This is why many of the early FI or turbocharged American cars of the late ‘50's or early ‘60's are so rare. But even then, I don’t think any of them are extinct. Closest might be the Olds Cutlass Jetfire - the turbo was highly unreliable, but there are still a few of those around even.
Die-Trying
> Rainbow
05/19/2017 at 12:00 | 0 |
the helica roadster...... circa 1919. does being in a museum count? its not like it is run or driven. its basically dead on its wheels......
If only EssExTee could be so grossly incandescent
> Rainbow
05/19/2017 at 12:41 | 1 |
I’ve never seen a Hyundai Pony.
Slant6
> Rainbow
05/19/2017 at 13:04 | 1 |
I know there are several locomotives that have been completly scrapped. Can’t think of any examples, but some mainline streamliners are completely gone.
It’s much harder to store a train in a shed for 50 years than it is a car.
1967ers - lover of dead auto marques
> 1967ers - lover of dead auto marques
05/19/2017 at 13:16 | 0 |
That was supposed to say “copper” instead of “cooper.”
1967ers - lover of dead auto marques
> WilliamsSW
05/19/2017 at 13:18 | 1 |
Another scenario might be an unpopular base model that frequently was cannibalized for parts to restore a more upscale model.
Michael_N
> If only EssExTee could be so grossly incandescent
05/19/2017 at 13:48 | 2 |
Apparently zero Pony’s are left registered in the UK, according to an article on Hagerty. Although there is a picture of at least one in a museum somewhere.
There seem to be a few left elsewhere in the world. (Specifically, I’m talking about the first generation here, 1975-1982)
RT
> Rainbow
05/19/2017 at 15:02 | 1 |
The last surviving Subaru FF-1 AWD (which was the first ever AWD Subaru), sadly got destroyed in the 2011 Thoku tsunami.
http://japanesenostalgiccar.com/how-subaru-became-masters-of-awd/
pip bip - choose Corrour
> Rainbow
05/20/2017 at 10:58 | 1 |
the only one i can think of is the Australian made Millard Design Maleo in the mid ‘90s , 5 were made (possibly more, maybe not) , i’ve been contacting all car museums here in Australia but no one has one, i’m going to start trying car clubs next, then i’m going to try and find and contact Gary Millard the brains behind Millard design who built them
i doubt they exist now tbh.

Material provided:
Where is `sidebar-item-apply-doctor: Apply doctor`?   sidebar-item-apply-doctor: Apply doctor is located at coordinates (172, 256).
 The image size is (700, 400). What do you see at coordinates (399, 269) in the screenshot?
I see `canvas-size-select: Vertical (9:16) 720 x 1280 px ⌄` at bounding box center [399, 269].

What to work on: Copy out the entire forum thread above about rare and possibly extinct vehicles, with every line kept as it appears.

Response to this exercise:
This is why many of the early FI or turbocharged American cars of the late ‘50's or early ‘60's are so rare. But even then, I don’t think any of them are extinct. Closest might be the Olds Cutlass Jetfire - the turbo was highly unreliable, but there are still a few of those around even.
Die-Trying
> Rainbow
05/19/2017 at 12:00 | 0 |
the helica roadster...... circa 1919. does being in a museum count? its not like it is run or driven. its basically dead on its wheels......
If only EssExTee could be so grossly incandescent
> Rainbow
05/19/2017 at 12:41 | 1 |
I’ve never seen a Hyundai Pony.
Slant6
> Rainbow
05/19/2017 at 13:04 | 1 |
I know there are several locomotives that have been completly scrapped. Can’t think of any examples, but some mainline streamliners are completely gone.
It’s much harder to store a train in a shed for 50 years than it is a car.
1967ers - lover of dead auto marques
> 1967ers - lover of dead auto marques
05/19/2017 at 13:16 | 0 |
That was supposed to say “copper” instead of “cooper.”
1967ers - lover of dead auto marques
> WilliamsSW
05/19/2017 at 13:18 | 1 |
Another scenario might be an unpopular base model that frequently was cannibalized for parts to restore a more upscale model.
Michael_N
> If only EssExTee could be so grossly incandescent
05/19/2017 at 13:48 | 2 |
Apparently zero Pony’s are left registered in the UK, according to an article on Hagerty. Although there is a picture of at least one in a museum somewhere.
There seem to be a few left elsewhere in the world. (Specifically, I’m talking about the first generation here, 1975-1982)
RT
> Rainbow
05/19/2017 at 15:02 | 1 |
The last surviving Subaru FF-1 AWD (which was the first ever AWD Subaru), sadly got destroyed in the 2011 Thoku tsunami.
http://japanesenostalgiccar.com/how-subaru-became-masters-of-awd/
pip bip - choose Corrour
> Rainbow
05/20/2017 at 10:58 | 1 |
the only one i can think of is the Australian made Millard Design Maleo in the mid ‘90s , 5 were made (possibly more, maybe not) , i’ve been contacting all car museums here in Australia but no one has one, i’m going to start trying car clubs next, then i’m going to try and find and contact Gary Millard the brains behind Millard design who built them
i doubt they exist now tbh.